La ministre des Transports, Élisabeth Borne, promet une solution de l’Etat

La ministre des Transports,  Élisabeth Borne © Communication  Élisabeth Borne
La ministre des Transports, Élisabeth Borne © Communication Élisabeth Borne

La suppression du train de fruits et légumes Perpignan-Rungis serait un dommage économique sur les Pyrénées-Orientales. Mais elle fait réagir Paris en raison de menaces écologiques. L’Etat se positionne en sauveteur de cette indispensable liaison.
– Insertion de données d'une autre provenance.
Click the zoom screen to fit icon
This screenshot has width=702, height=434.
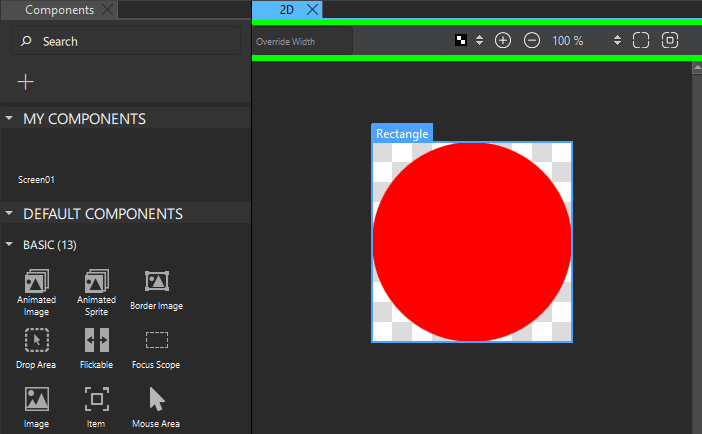point(641,40)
En mars s’est profilée la suppression du train de marchandises entre le marché International Saint-Charles de Perpignan et le marché de Rungis, dans le département du Val-de-Marne. Ce convoi quotidien réfrigéré alimente la région parisienne à auteur de 1400 tonnes de fruits et légumes espagnols, marocains et français. Pour le faire fonctionner, les transporteurs Rey et Roca, avec la SNCF, utilisent de vieux wagons des années 1970. Le contrat devrait être reconduit fin juin, mais l’onéreuse maintenance technique invite à interrompre cette liaison non rentable, affichant 80% de remplissage, pour 800 km parcourus en 11h. A la place, 40 camions seraient nécessaires. Le défi, économique pour Perpignan, est écologique pour Paris.
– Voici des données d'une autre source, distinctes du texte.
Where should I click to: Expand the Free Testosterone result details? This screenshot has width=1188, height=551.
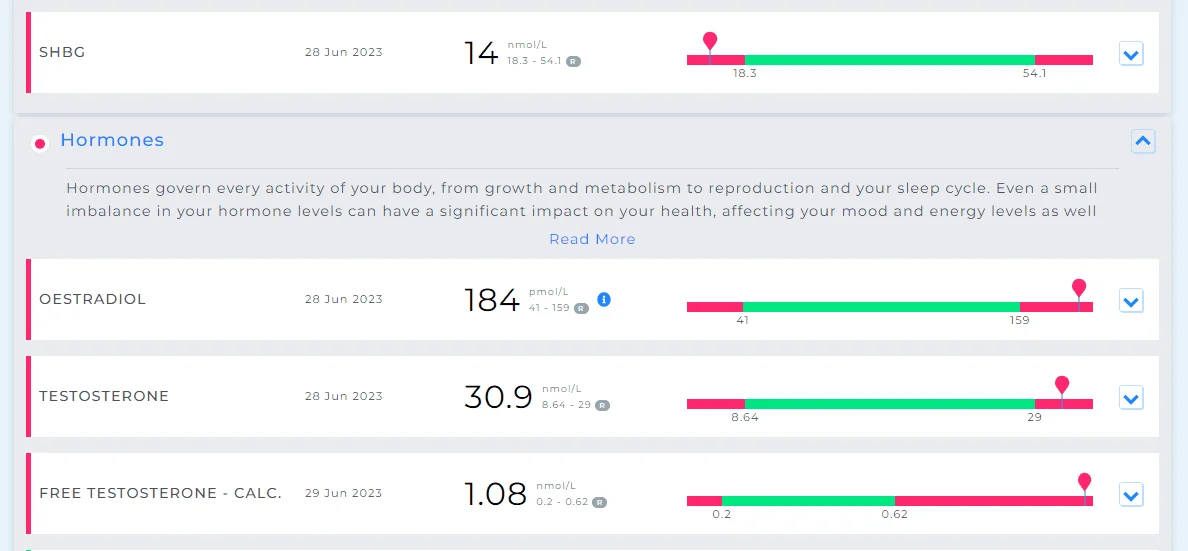coord(1131,496)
300 000 euros du privé, combien du public ?

En attendant un sauvetage, le «Grand Orly Seine Bièvre», intercommunalité intégrée dans le «Grand Paris», a demandé le gel de la suppression de la ligne, ce mardi 14 mai, au motif d’une incohérence environnementale. A Perpignan, le député en Marche, Romain Grau, a saisi le gouvernement dès le mois de mars, tandis que Carole Delga, présidente de la région Occitanie, suit cette démarche mais soutient le Train jaune, aux abois. De son côté, Guillaume Pepy, PDG de la SNCF, s’est déclaré « choqué », ce même 14 mai. La ministre des Transports, Élisabeth Borne, promet une solution de l’Etat et le président du Marché d'intérêt national de Rungis (MIN), Stéphane Layani, avance 300 000 euros pour sauver la ligne en louant provisoirement des wagons.